[Extracted data Boundary: Start]

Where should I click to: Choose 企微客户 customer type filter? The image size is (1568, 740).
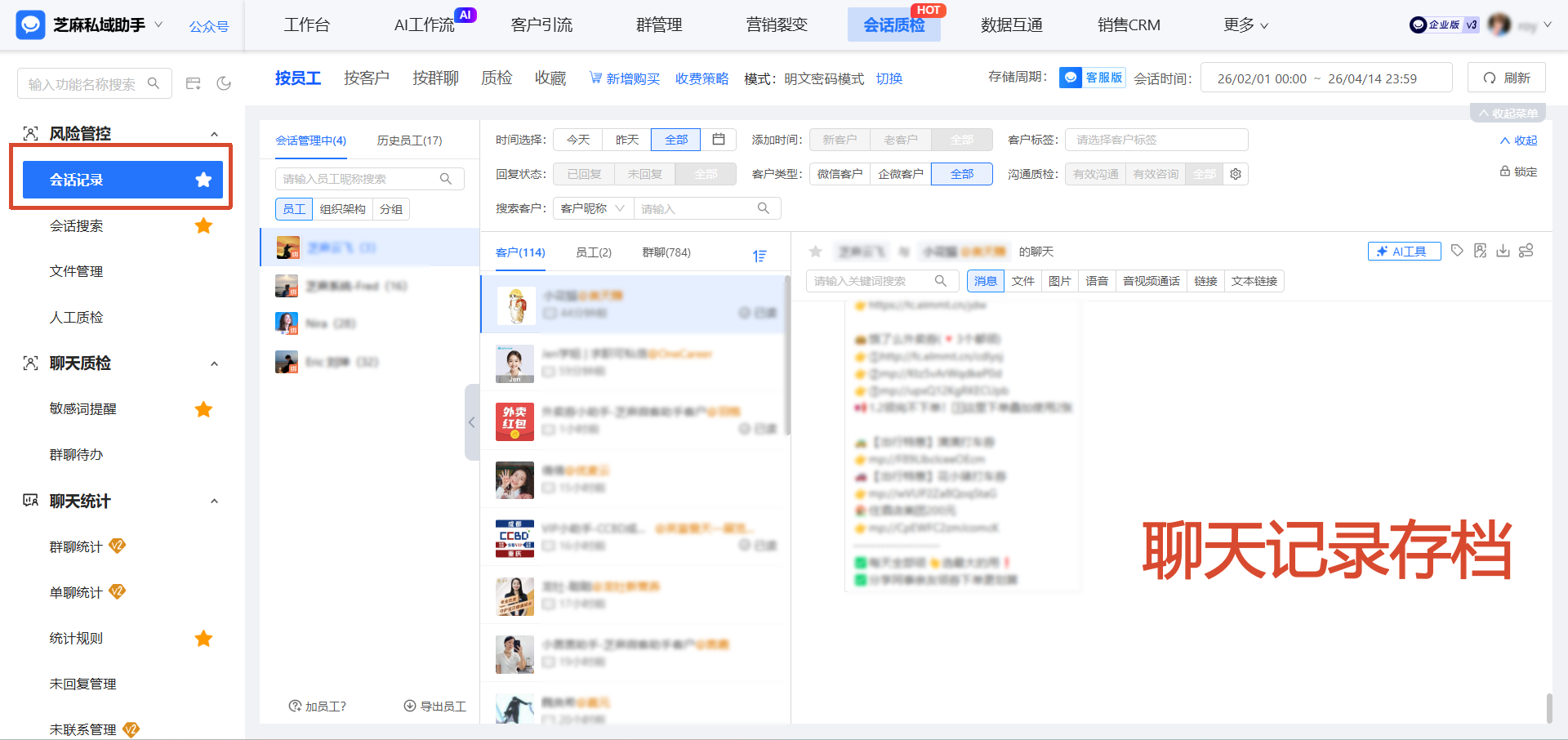tap(900, 173)
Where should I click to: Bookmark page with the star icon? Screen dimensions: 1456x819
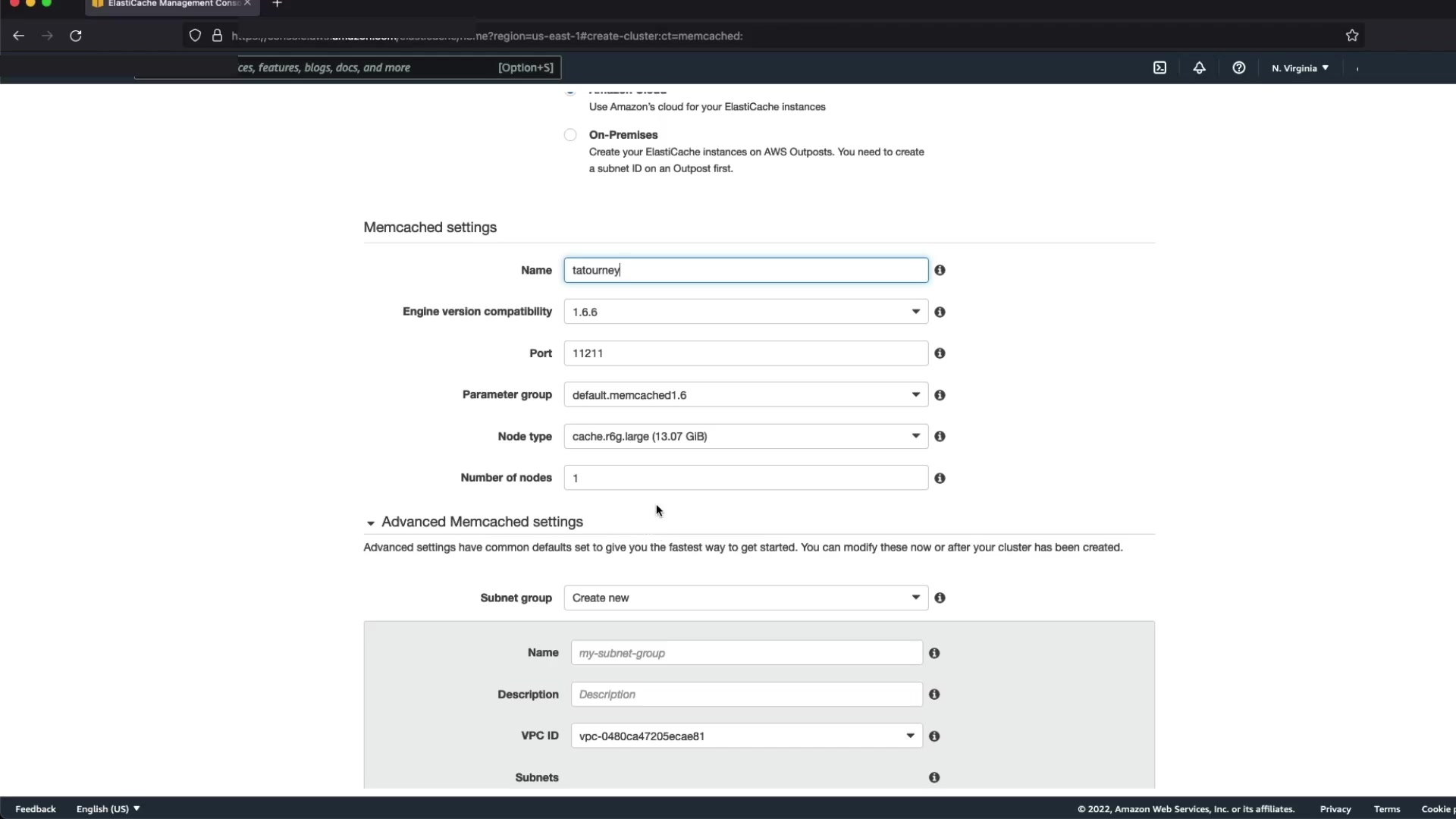point(1351,36)
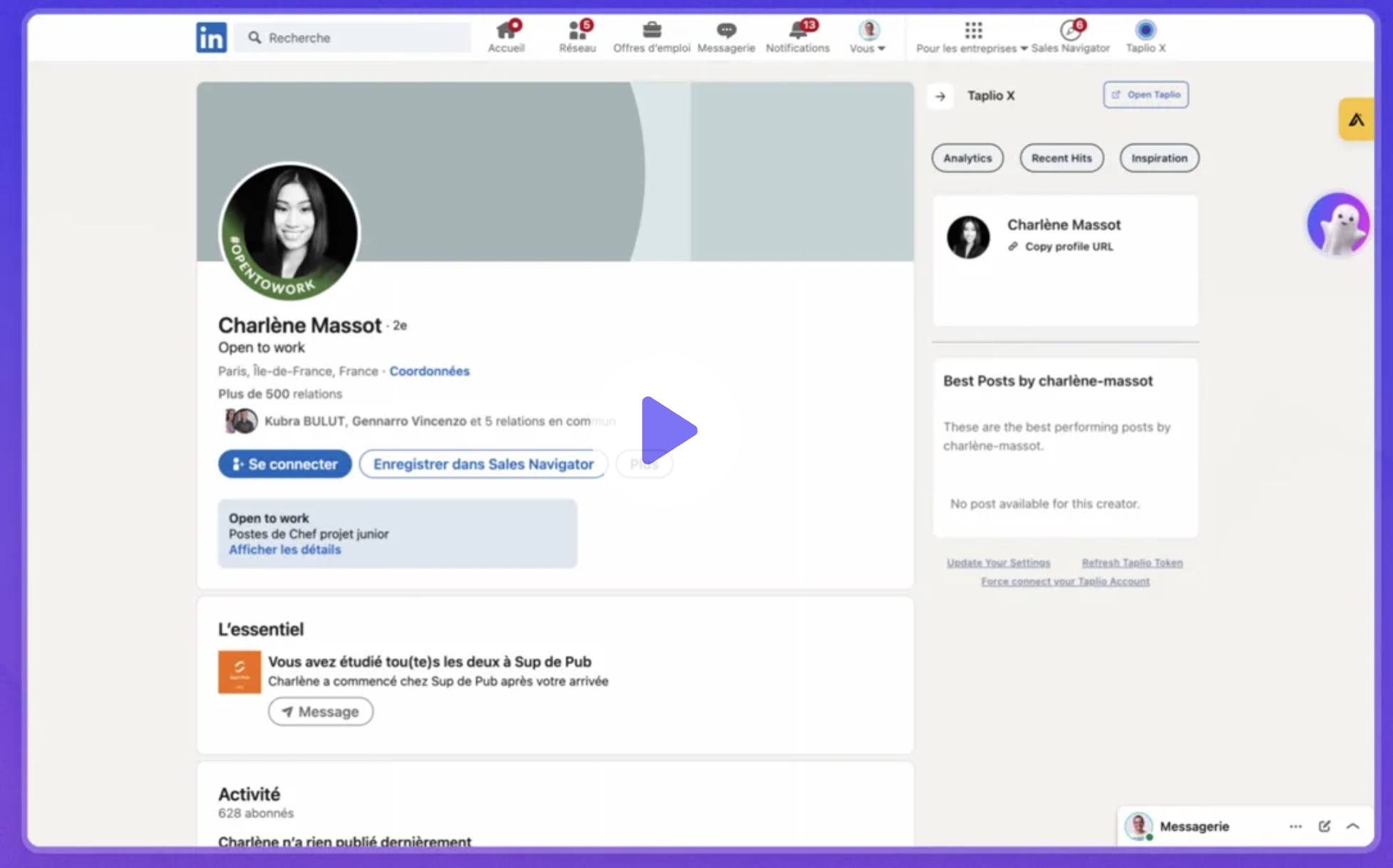Open the compose message icon in Messagerie bar
Image resolution: width=1393 pixels, height=868 pixels.
(1324, 826)
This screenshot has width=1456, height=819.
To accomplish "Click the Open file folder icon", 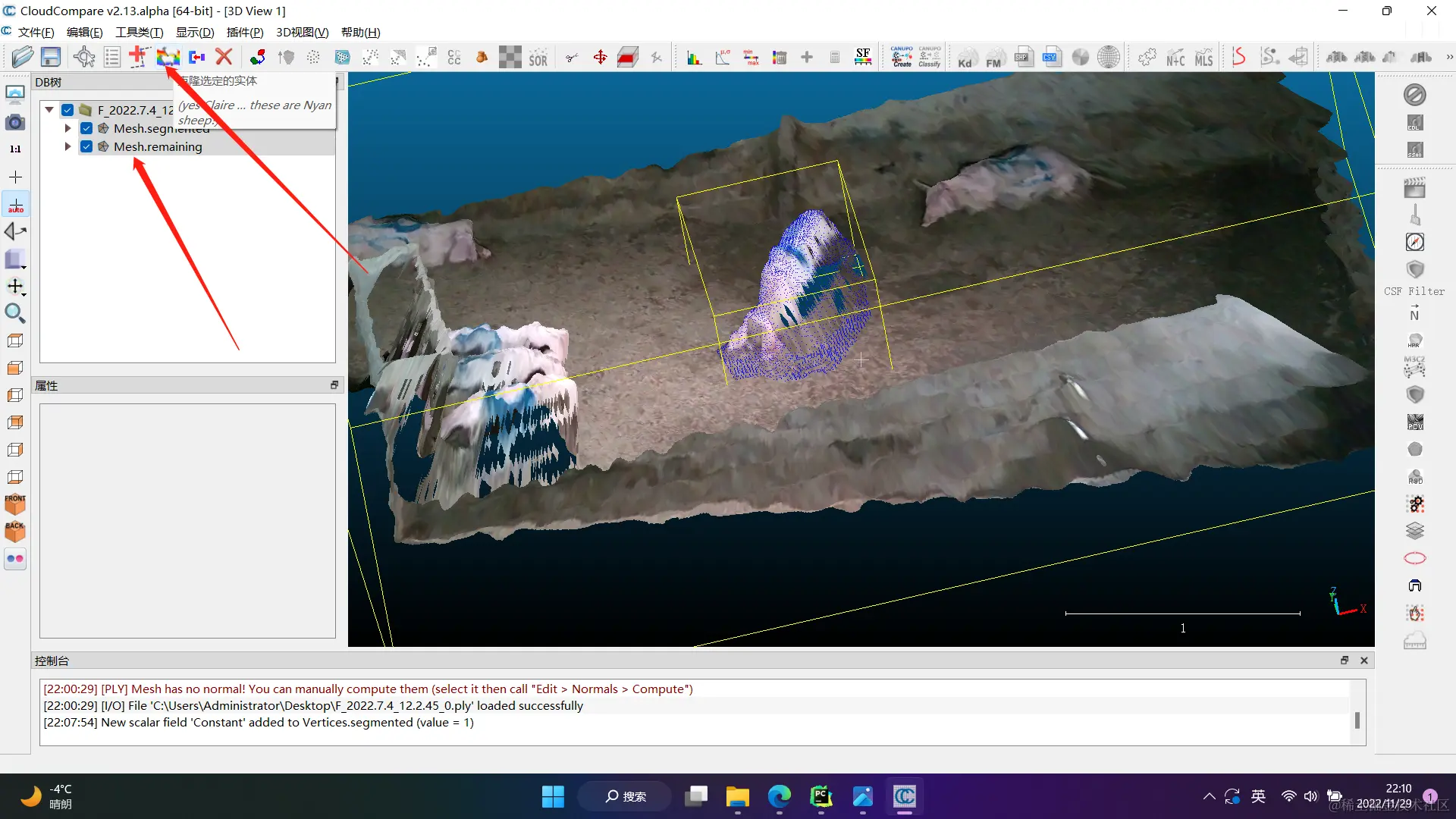I will [22, 57].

[Extracted data Boundary: End]

- Task to complete -
Pictures aside, print exactly the lines above starting with the one containing "Where should I click to: Bookmark" and going on through the one containing "This screenshot has width=1456, height=819.".

- Output for this exercise -
Where should I click to: Bookmark page with the star icon? Screen dimensions: 1456x819
point(1351,36)
Open the compose message icon in Messagerie bar
Image resolution: width=1393 pixels, height=868 pixels.
(1324, 826)
This screenshot has width=1456, height=819.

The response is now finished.